■ Task statement ■
Everything from the first line of the data through the line with "You are a computer-use" is to be echoed exactly, minus the pictures.

■ Extracted entries ■
_____

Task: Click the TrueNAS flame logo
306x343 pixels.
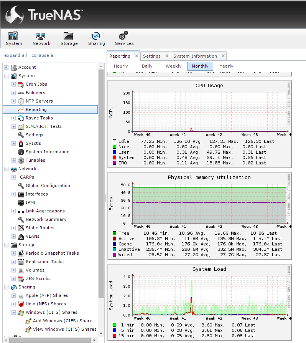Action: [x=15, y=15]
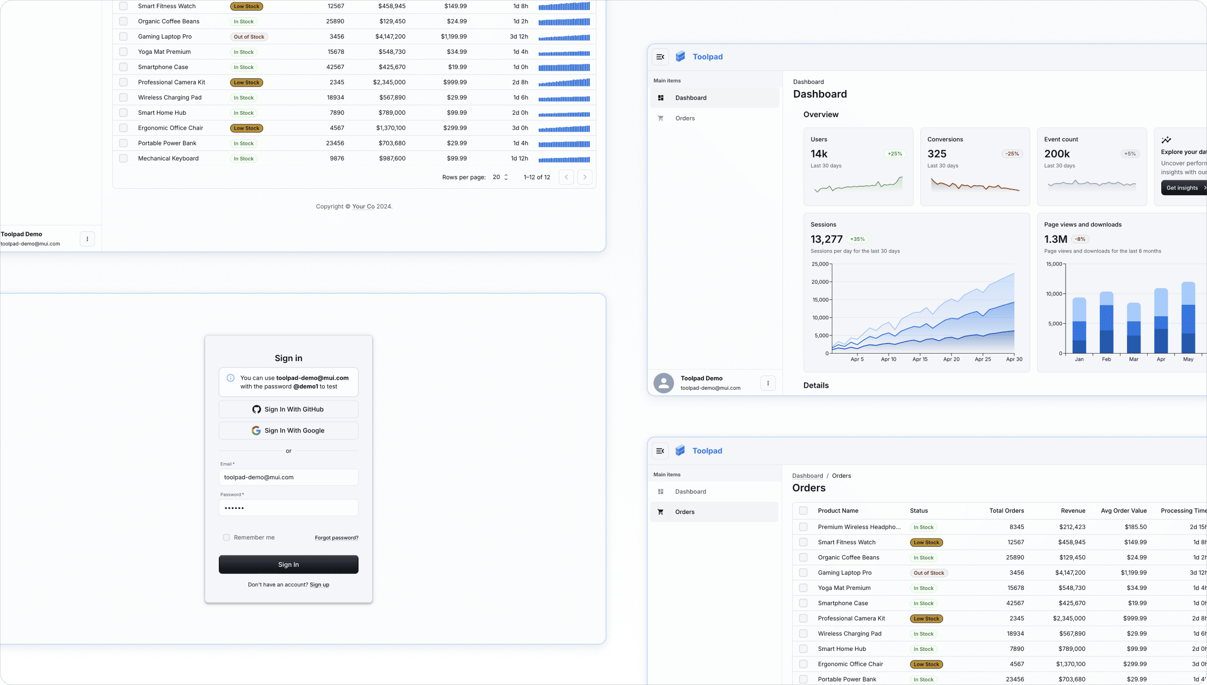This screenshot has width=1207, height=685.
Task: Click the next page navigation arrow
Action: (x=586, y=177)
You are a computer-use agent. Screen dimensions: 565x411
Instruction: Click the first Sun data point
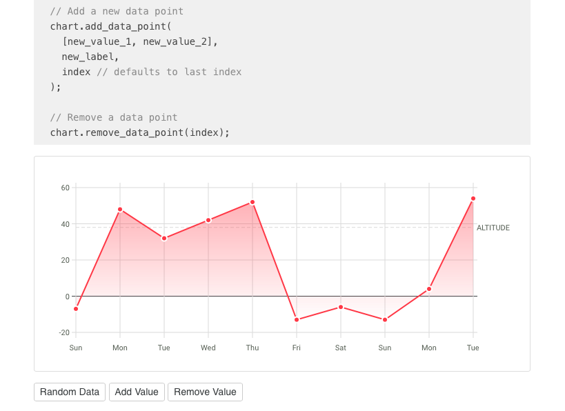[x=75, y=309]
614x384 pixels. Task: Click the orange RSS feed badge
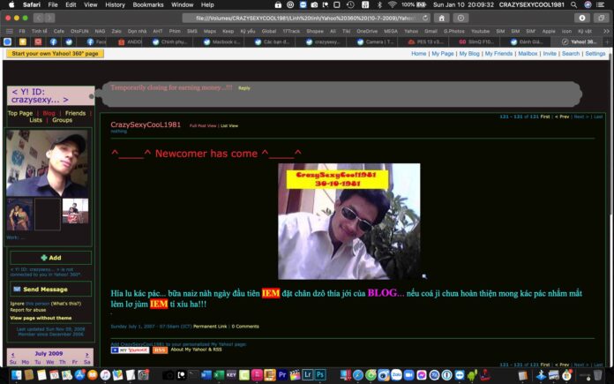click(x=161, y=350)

_____

■ Solution for this problem ■
Task: Click the TrueNAS flame logo
306x343 pixels.
Action: [x=15, y=15]
This screenshot has width=1207, height=685.
Task: Click the next page navigation arrow
Action: (x=586, y=177)
You are a computer-use agent. Screen dimensions: 565x411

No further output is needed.